A recent study led by the Institute for Global Health in Barcelona concluded that bottled water uses 3,500 times more resources and causes 1,400 more times damage to the ecosystem when compared to drinking tap water. If that doesn’t convince you to stop drinking bottled water, here are seven more reasons.
1. Pollution ‒ The world uses over 100 million plastic drink bottles every day, of which we recycle only 1 out of 5. The rest end up in landfills, on our beaches and in our waterways.
2. It’s expensive ‒ Bottled water is 240 to 10,000 times higher than what you pay for tap water. You are paying for the branding, processing and transportation of the water. According to one estimate, you can save about B12,500 per year by drinking filtered tap water.
3. Your health ‒ Most people drink bottled water because they think it’s healthier, but it’s not. A study from the World Health Organization found that 93% of the most popular water bottle brands had microplastics in them. Because there haven’t been long-term studies on the effects on human health, we’re not sure what they are doing to us. But some preliminary studies suggest they may be linked to both cancer and infertility in humans and animals.
An investigation by the non-profit Environmental Working Group (EWG) revealed that many major water brands carried toxic chemicals, including fertiliser residue and disinfecting products, above state safety limits. Many of the brands tested were also nothing more than tap water, despite costing up to 1,900 times more.
5. Corporate profiteering ‒ Clean drinking water is a basic human right. However, the public has been complicit in allowing corporations like Coca-Cola, PepsiCo and Nestle to exploit us by continuing to purchase their products. The bottled water industry remains one of the fastest-growing on the planet and made US$200 billion in 2020 and is expected to grow at 11.1% per year through 2028. Boycotting bottled water means that you recognise that public access to clean, safe drinking water is a right.
6. It’s depleting clean water ‒ It takes three bottles of water to make a single bottle of water when you account for the drilling for the petroleum to make the bottle and the processing and transportation of the water. As the population grows and droughts and other climate-related events hit us, clean water will become more and more scarce.
7. Climate change ‒ We use 100 million plastic bottles every day around the world.
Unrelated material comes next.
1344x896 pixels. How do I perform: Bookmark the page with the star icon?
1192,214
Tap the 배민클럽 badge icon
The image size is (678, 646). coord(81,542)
This requires lots of oil to produce them, and all of that water is heavy and needs to be transported across the country. From the most commonly cited study, the CO2 footprint for 1.5 litres is about 200 grammes per bottle. The average water bottle drinking household will consume about 800 bottles per year, which translates to 160kg CO2 or the equivalent of driving 368 miles (592 km) with a car.
What You Can Do
The easiest thing to do is to buy a Brita water filter for your tap. These cost under B3,000. You also buy a water filter jug or water filter bottle both cost less than B2,000 and can save you thousands over a year. You can purchase these online at Lazada.
Some people don’t like the taste of plain water or the flatness of still water. The answer is to buy a soda machine that allows you to make carbonated water at home. If you don’t enjoy plain water, you can buy flavoured syrup like Teisseire from Villa Market and add it to either sparkling or flat water. This will not only reduce your carbon footprint, but will also reduce the number of plastic bottles that you use.
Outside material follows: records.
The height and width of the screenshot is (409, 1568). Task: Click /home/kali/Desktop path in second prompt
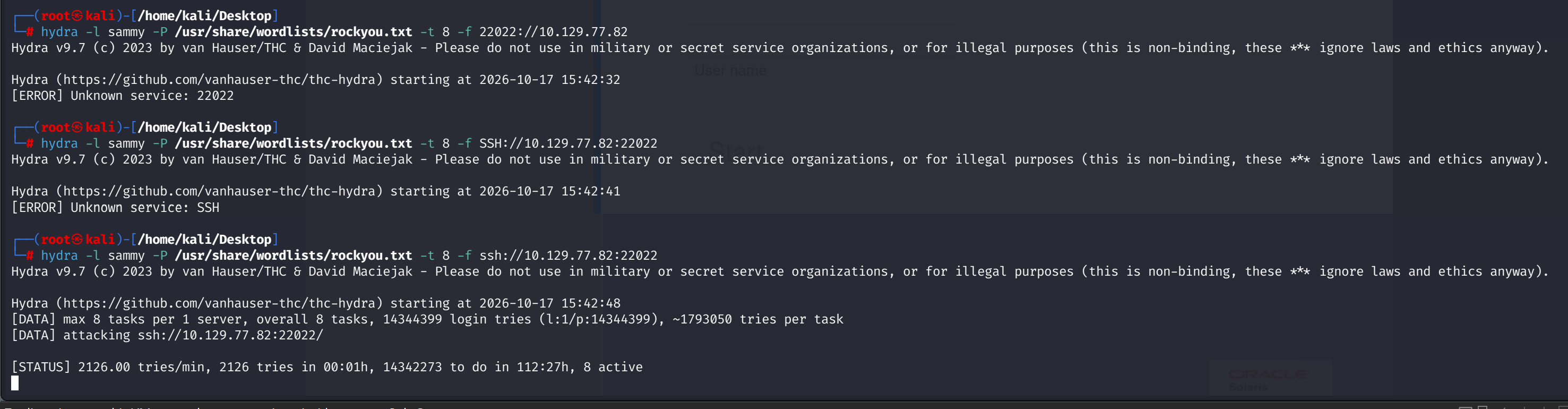pyautogui.click(x=204, y=127)
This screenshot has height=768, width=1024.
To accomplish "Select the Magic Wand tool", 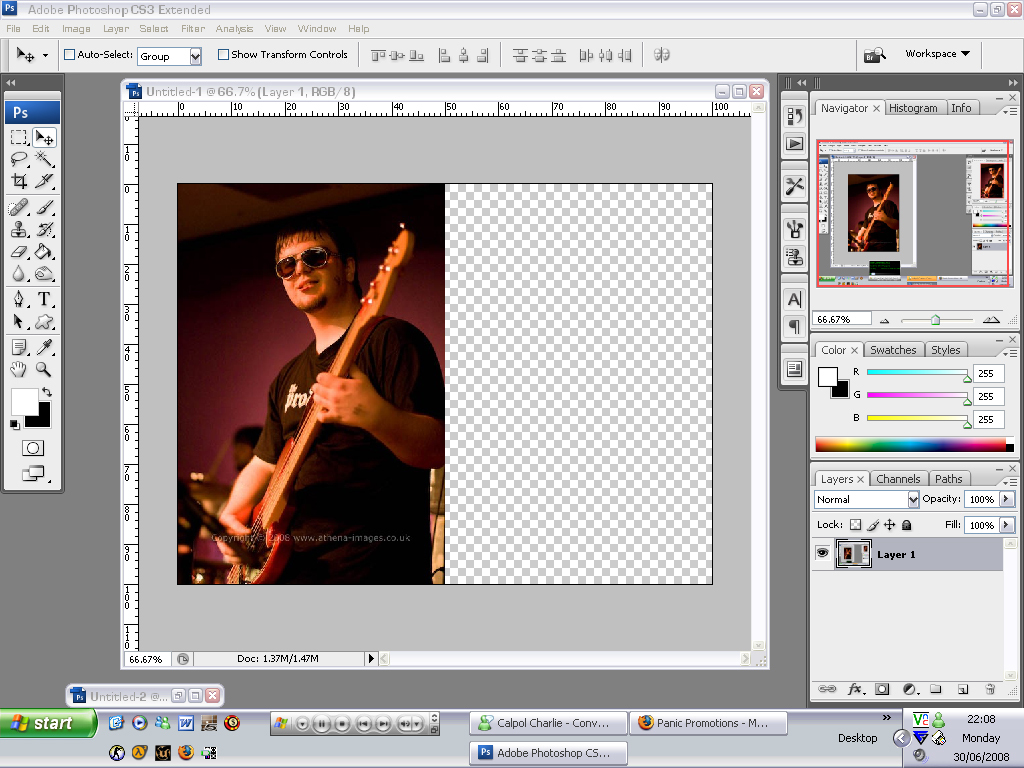I will click(44, 159).
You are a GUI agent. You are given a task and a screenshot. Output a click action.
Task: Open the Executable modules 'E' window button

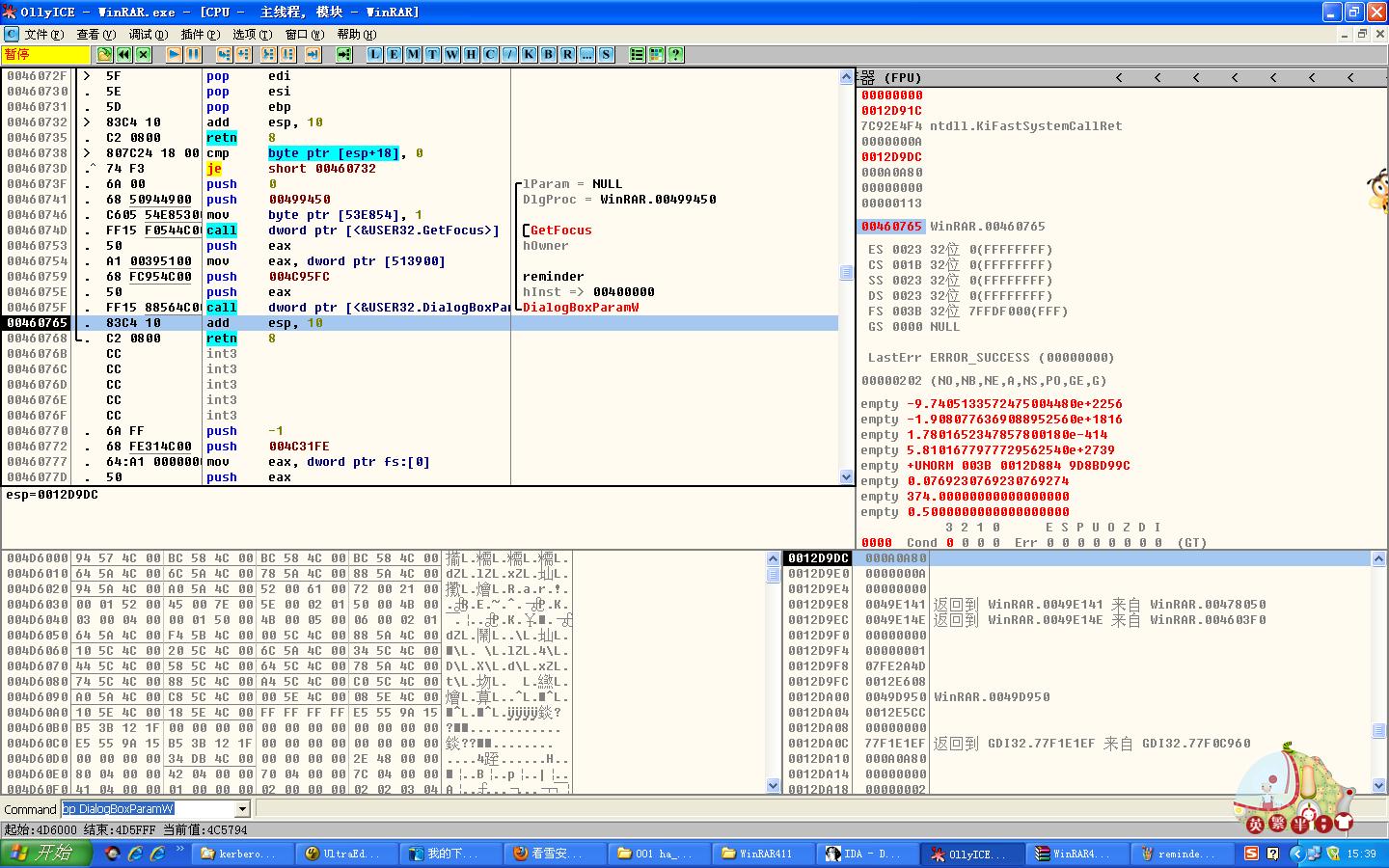(394, 55)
Beach clean-ups are one of the best ways to keep plastic waste from entering the ocean, killing wildlife, and entering the food chain. A newly formed Facebook Group called Phuket Beach Cleanup started by Brad Barichievy, a recent transplant from South Africa, makes it easy to help keep your local beach clean.
Several major cities around the world, including Los Angeles, Paris, London and Amsterdam, have installed drinking fountains and water bottle refilling stations around their cities to provide free, clean drinking water to their citizens. You can find them by using the Mymizu app that lists 200,000 water refill stations around the world.
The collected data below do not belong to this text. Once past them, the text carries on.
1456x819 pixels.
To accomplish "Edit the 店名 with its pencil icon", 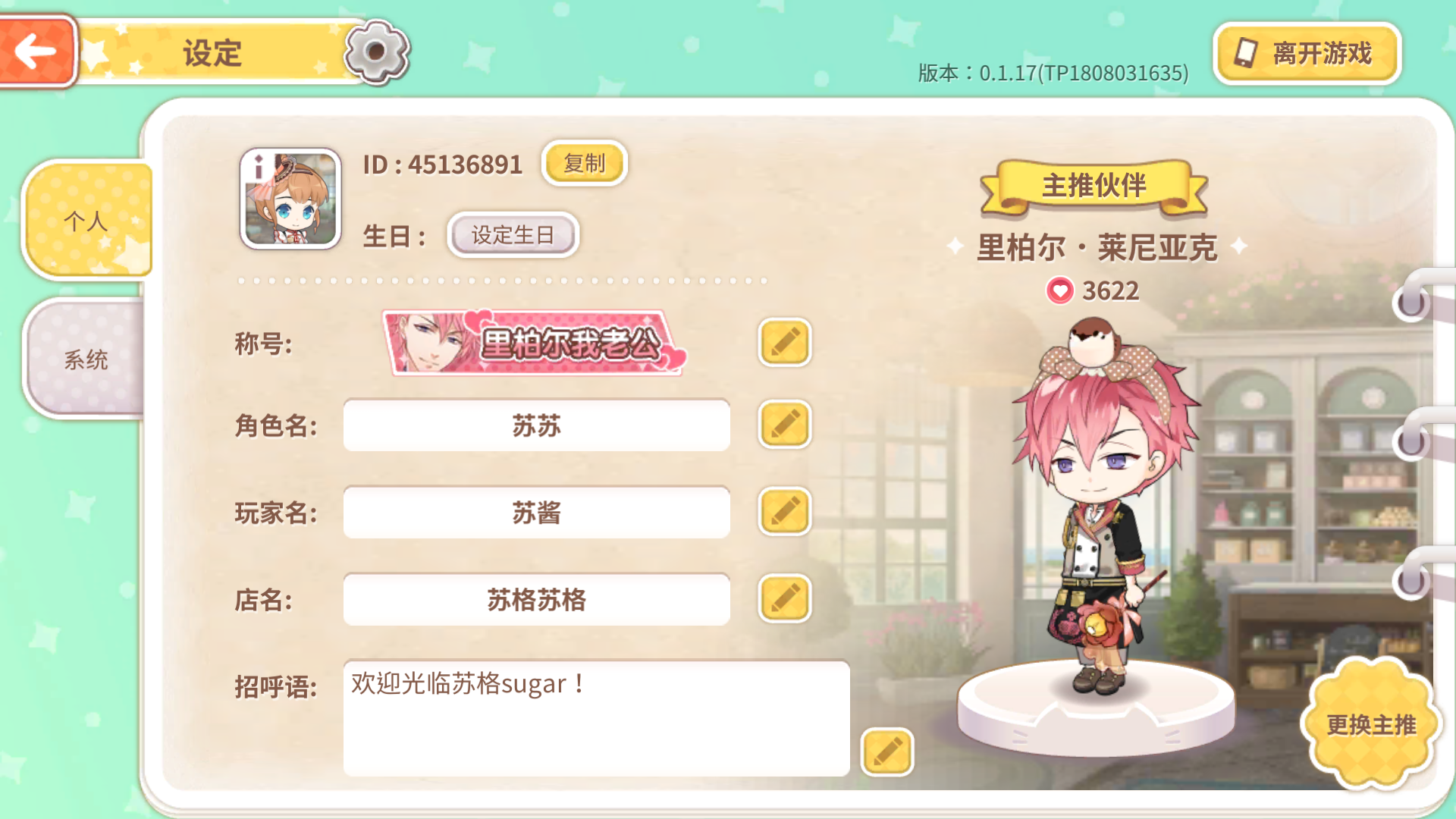I will [x=785, y=598].
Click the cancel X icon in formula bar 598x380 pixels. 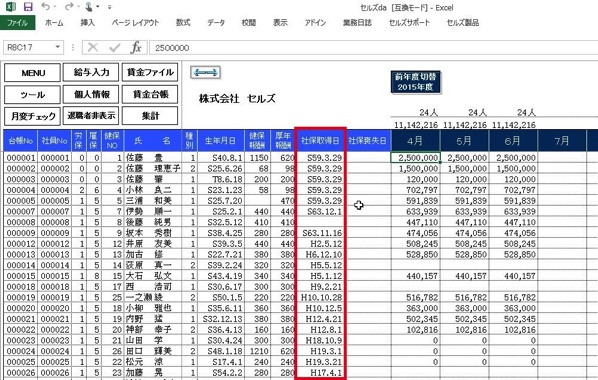[93, 48]
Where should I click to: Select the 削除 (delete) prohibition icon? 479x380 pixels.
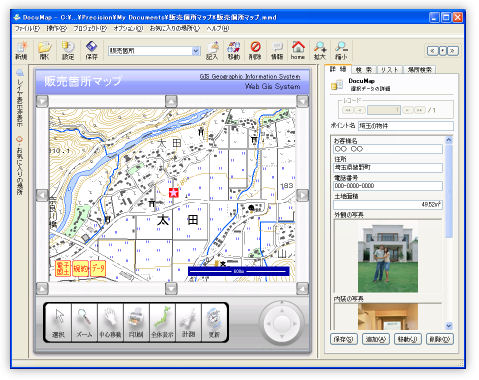(255, 51)
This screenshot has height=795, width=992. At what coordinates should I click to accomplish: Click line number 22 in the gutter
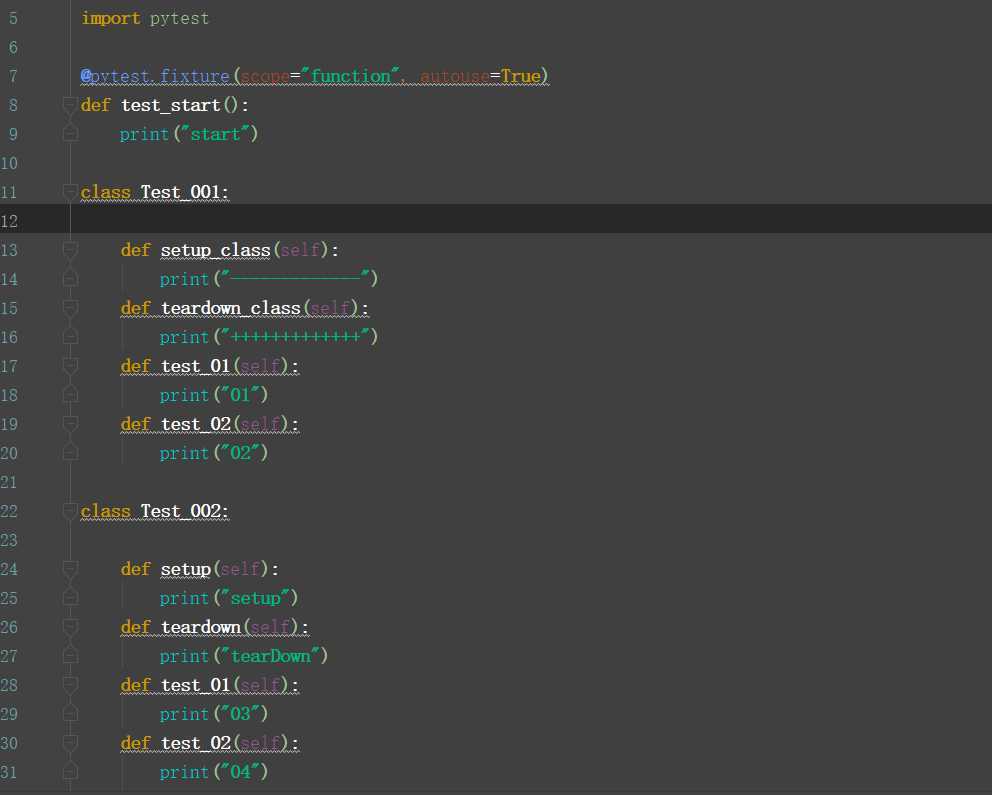13,511
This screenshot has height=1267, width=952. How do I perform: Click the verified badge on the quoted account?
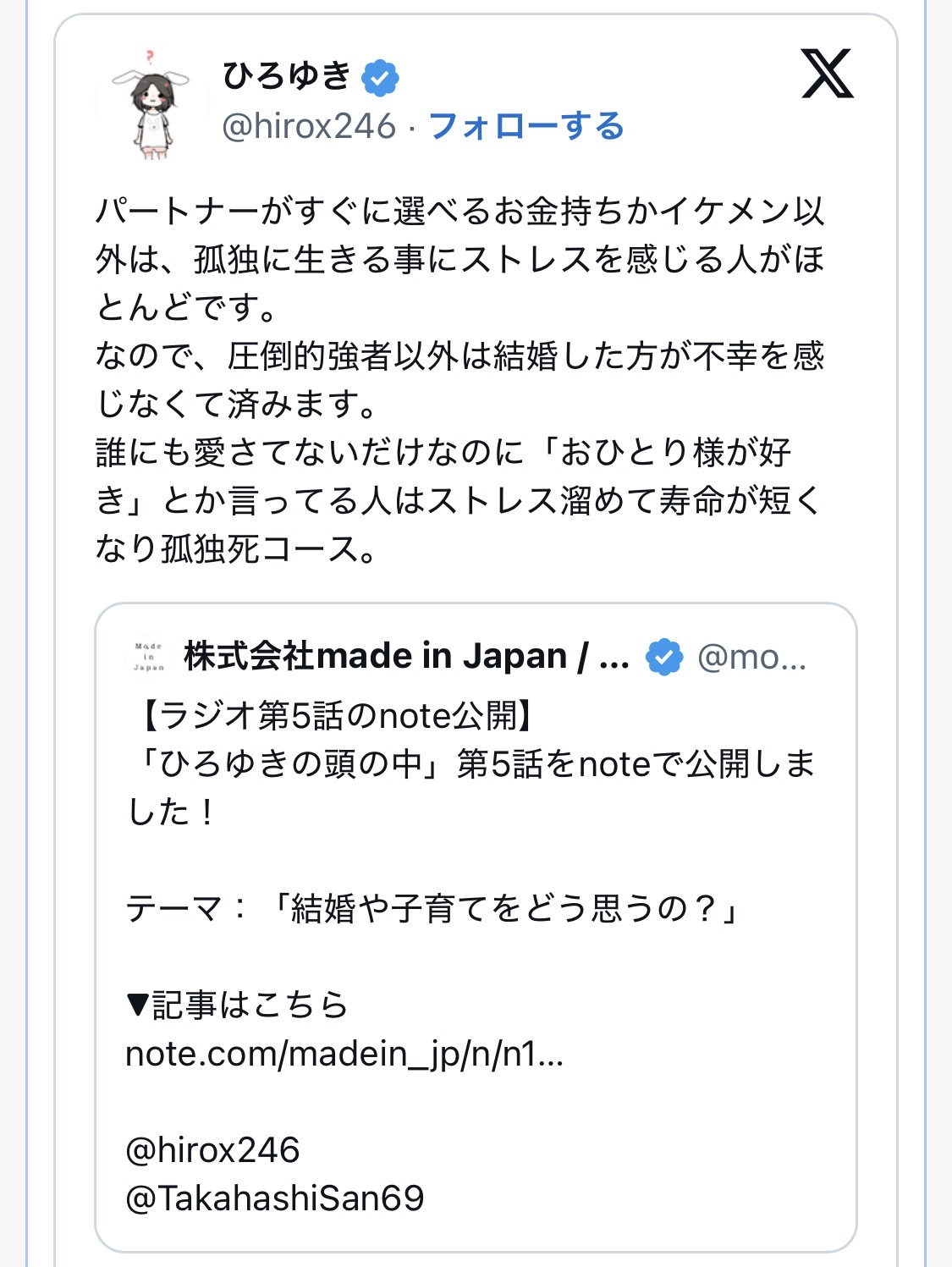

In 2019, Patong took the Plastic Smart City pledge to eliminate its plastic waste by 2030. Installing and maintaining clean water refill stations along the beach would help to achieve this goal.
One simple solution for keeping cigarette butts off the beach that we’ve been using in Kamala is to tie a used metal oatmeal can (plastic bottles will burn) to a nearby tree or bench. Smokers often congregate in the same areas and when presented with the option of using an ashtray, they usually will. This has kept thousands of cigarette butts off the beach and from entering the oceans.
If Phuket wants to continue being a world-class destination, it needs a clean ocean with clean beaches, which means it needs to step up its game by solving its plastic waste problem.
Palmer Owyoung is an environmental activist working with the Kamala Green Club and the Global Sustainability Hub.